« Quand mes yeux, laissant l’image dans l’étang, se relevèrent vers la maison elle-même, une étrange idée me poussa dans l’esprit — une idée si ridicule, en vérité, que, si j’en fait mention, c’est seulement pour montrer la force vive des sensations qui m’oppressent1. Mon imagination avait si bien travaillé, que je croyais réellement qu’autour de l’habitation et du domaine planait une atmosphère qui lui était particulière, ainsi qu’aux environs les plus proches, — une atmosphère qui n’avait pas d’affinité2 avec l’air du ciel, mais qui s’exhalait3 des arbres dépéris4, des murailles grisâtres et de l’étang silencieux, — une vapeur mystérieuse et pestilentielle5, à peine visible, lourde, paresseuse et d’une couleur plombée6.

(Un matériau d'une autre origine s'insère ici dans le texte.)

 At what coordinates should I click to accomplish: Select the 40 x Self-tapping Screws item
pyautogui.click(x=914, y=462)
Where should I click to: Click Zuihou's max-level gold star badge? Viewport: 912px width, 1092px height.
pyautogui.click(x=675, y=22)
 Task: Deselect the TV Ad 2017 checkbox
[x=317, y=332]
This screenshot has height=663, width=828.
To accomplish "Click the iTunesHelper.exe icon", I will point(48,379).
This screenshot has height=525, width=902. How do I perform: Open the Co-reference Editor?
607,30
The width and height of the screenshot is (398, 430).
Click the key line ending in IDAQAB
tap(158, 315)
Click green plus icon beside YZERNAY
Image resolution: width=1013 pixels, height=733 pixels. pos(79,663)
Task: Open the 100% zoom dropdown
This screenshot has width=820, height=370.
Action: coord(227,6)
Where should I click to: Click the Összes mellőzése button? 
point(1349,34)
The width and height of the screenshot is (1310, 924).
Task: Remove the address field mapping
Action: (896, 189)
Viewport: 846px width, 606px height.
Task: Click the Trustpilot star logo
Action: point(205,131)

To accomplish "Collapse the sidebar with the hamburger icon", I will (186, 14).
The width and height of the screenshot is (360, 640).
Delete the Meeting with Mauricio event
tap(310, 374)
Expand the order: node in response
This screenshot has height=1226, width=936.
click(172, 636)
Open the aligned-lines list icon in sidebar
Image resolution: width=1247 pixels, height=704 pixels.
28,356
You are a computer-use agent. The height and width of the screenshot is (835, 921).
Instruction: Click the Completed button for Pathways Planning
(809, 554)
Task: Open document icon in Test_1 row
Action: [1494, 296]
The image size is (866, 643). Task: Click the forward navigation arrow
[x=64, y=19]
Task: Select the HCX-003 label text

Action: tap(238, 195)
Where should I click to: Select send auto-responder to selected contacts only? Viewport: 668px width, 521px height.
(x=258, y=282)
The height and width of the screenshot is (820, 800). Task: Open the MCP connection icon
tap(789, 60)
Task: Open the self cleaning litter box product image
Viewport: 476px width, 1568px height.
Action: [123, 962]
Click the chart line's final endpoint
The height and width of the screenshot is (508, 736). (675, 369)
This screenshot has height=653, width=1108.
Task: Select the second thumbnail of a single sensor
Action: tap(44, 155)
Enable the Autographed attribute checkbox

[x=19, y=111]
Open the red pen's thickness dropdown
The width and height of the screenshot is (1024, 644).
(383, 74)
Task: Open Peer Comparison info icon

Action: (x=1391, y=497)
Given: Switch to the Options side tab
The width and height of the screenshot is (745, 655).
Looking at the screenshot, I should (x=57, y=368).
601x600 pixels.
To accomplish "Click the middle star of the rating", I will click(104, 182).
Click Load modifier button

Je secouai de mon esprit ce qui ne pouvait être qu’un rêve, et j’examinai avec plus d’attention l’aspect réel du bâtiment. Son caractère dominant semblait être celui d’une excessive antiquité. La décoloration produite par les siècles était grande. […] À part cet indice d’un vaste délabrement7, l’édifice ne donnait aucun symptôme de fragilité. Peut-être l’œil d’un observateur minutieux aurait-il découvert une fissure à peine visible, qui, partant du toit de la façade, se frayait une route en zigzag à travers le mur et allait se perdre dans les eaux funestes8 de l’étang. »_
Edgar Allan Poe, La Chute de la maison Usher, 1884
1 Oppresser : gêner la respiration.
2 Affinité : ressemblance, correspondance
3 S’exhaler : se dégager, se répandre
4 Dépéri : desséché
5 Pestilentiel : qui répand une odeur infecte
6 Plombé : grisâtre
7 Délabrement : dégradation, mauvais état
8 Funeste : qui annonce la mort ou qui porte le malheur
Citez la phrase qui exprime l’impression étrange vécue par le narrateur.